Restoring Haiti’s self-esteem.

Question: What is the Yéle Foundation?

Wyclef Jean:  Yéle, Y-E-L-E -- we have a foundation and a website, Yéle, Yele.org.  It’s a foundation I started a few years ago, and we started it because we wanted to bring self esteem back to Haiti, and currently 7,000 kids have scholarships.  We started something which is called Hip Hop [Ensete], Hip Hop for Health, mobile clinics going throughout Haiti giving people HIV tests, giving them condoms, but through music.  There’s also a Children Prison program where we’ve went into these prisons where there’s kids, introduced chess, took over the prisons -- put more beds, basketball courts -- and these kids are reading.  And every time I go down there tears come to my eyes because I knew how it was in the beginning.  A lot of these kids was in gangs, most terrible violence you could thing about.  And Yéle is actually - the movement is really working, and it’s -- the greatest thing is when I look at a kid, and I noticed that I can rise his self esteem.  Because someone rose my self esteem, that’s why I’m here.  That’s Yéle.

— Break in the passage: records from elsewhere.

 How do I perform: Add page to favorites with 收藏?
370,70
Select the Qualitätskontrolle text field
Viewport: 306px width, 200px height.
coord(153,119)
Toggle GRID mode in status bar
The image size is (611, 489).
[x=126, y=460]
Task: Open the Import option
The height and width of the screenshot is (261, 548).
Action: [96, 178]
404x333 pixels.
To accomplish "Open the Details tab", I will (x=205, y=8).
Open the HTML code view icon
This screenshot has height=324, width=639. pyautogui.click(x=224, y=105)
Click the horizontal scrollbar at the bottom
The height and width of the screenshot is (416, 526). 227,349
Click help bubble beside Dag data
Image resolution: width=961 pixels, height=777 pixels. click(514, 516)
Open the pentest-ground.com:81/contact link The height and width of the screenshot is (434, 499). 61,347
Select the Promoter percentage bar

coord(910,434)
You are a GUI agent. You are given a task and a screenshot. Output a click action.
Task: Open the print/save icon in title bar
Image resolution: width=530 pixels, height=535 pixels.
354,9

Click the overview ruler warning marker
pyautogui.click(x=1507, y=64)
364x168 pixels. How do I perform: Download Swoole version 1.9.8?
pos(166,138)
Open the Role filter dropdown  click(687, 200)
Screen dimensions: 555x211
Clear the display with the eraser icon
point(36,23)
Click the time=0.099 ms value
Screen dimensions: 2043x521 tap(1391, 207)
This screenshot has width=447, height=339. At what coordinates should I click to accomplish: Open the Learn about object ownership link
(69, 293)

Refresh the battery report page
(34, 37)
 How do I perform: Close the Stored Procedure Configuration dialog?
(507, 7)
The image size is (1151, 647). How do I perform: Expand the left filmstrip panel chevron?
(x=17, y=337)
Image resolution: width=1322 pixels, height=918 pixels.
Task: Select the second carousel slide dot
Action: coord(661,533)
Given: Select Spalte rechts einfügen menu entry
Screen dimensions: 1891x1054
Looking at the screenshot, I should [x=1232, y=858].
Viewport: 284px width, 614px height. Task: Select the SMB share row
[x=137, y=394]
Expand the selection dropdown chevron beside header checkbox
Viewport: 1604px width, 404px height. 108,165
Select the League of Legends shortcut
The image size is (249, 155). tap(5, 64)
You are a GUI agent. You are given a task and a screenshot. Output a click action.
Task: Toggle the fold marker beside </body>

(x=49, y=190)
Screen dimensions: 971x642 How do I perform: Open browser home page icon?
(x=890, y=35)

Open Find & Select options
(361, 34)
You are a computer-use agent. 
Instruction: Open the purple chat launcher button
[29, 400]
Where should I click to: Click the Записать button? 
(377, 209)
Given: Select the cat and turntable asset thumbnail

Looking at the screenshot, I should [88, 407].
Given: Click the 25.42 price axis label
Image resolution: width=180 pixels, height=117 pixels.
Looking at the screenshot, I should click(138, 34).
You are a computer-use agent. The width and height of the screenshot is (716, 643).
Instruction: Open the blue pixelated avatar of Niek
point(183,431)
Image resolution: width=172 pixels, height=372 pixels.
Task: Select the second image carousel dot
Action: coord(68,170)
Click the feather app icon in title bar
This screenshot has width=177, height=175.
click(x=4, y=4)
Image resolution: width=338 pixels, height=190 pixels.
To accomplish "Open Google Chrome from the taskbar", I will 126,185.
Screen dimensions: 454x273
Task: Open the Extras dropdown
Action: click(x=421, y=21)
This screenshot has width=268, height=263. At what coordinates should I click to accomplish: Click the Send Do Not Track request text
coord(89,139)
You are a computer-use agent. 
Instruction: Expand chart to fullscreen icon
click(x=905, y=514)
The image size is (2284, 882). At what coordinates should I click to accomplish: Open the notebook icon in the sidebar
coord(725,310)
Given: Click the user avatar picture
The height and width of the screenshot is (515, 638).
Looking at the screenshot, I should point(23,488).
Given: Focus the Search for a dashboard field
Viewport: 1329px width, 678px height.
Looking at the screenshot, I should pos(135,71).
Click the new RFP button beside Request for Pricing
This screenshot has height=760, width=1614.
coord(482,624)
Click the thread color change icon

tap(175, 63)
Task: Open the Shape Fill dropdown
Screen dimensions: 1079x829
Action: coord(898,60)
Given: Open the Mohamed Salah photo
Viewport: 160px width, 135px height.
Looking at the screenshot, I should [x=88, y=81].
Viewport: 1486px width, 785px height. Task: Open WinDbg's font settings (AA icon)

Topic: Making sure it works

Wyclef Jean:  Well, the first thing is we have a documentary coming out which is called “Cry Haiti,” and this is my work on the ground for the past three years.  I didn’t leave the ground until I felt that the people on the ground understood what we was doing and we was training.  So I kept going back and forth, back and forth, and now I feel like we have a great team on the ground, we have a great [NGOs].  But to get it, it took three years of me going back and forth to Haiti.  A lot of times when you’re starting foundations, for it to really work you have to be hand-on for the first couple of years, and right now it’s a natural will.  It’s moving.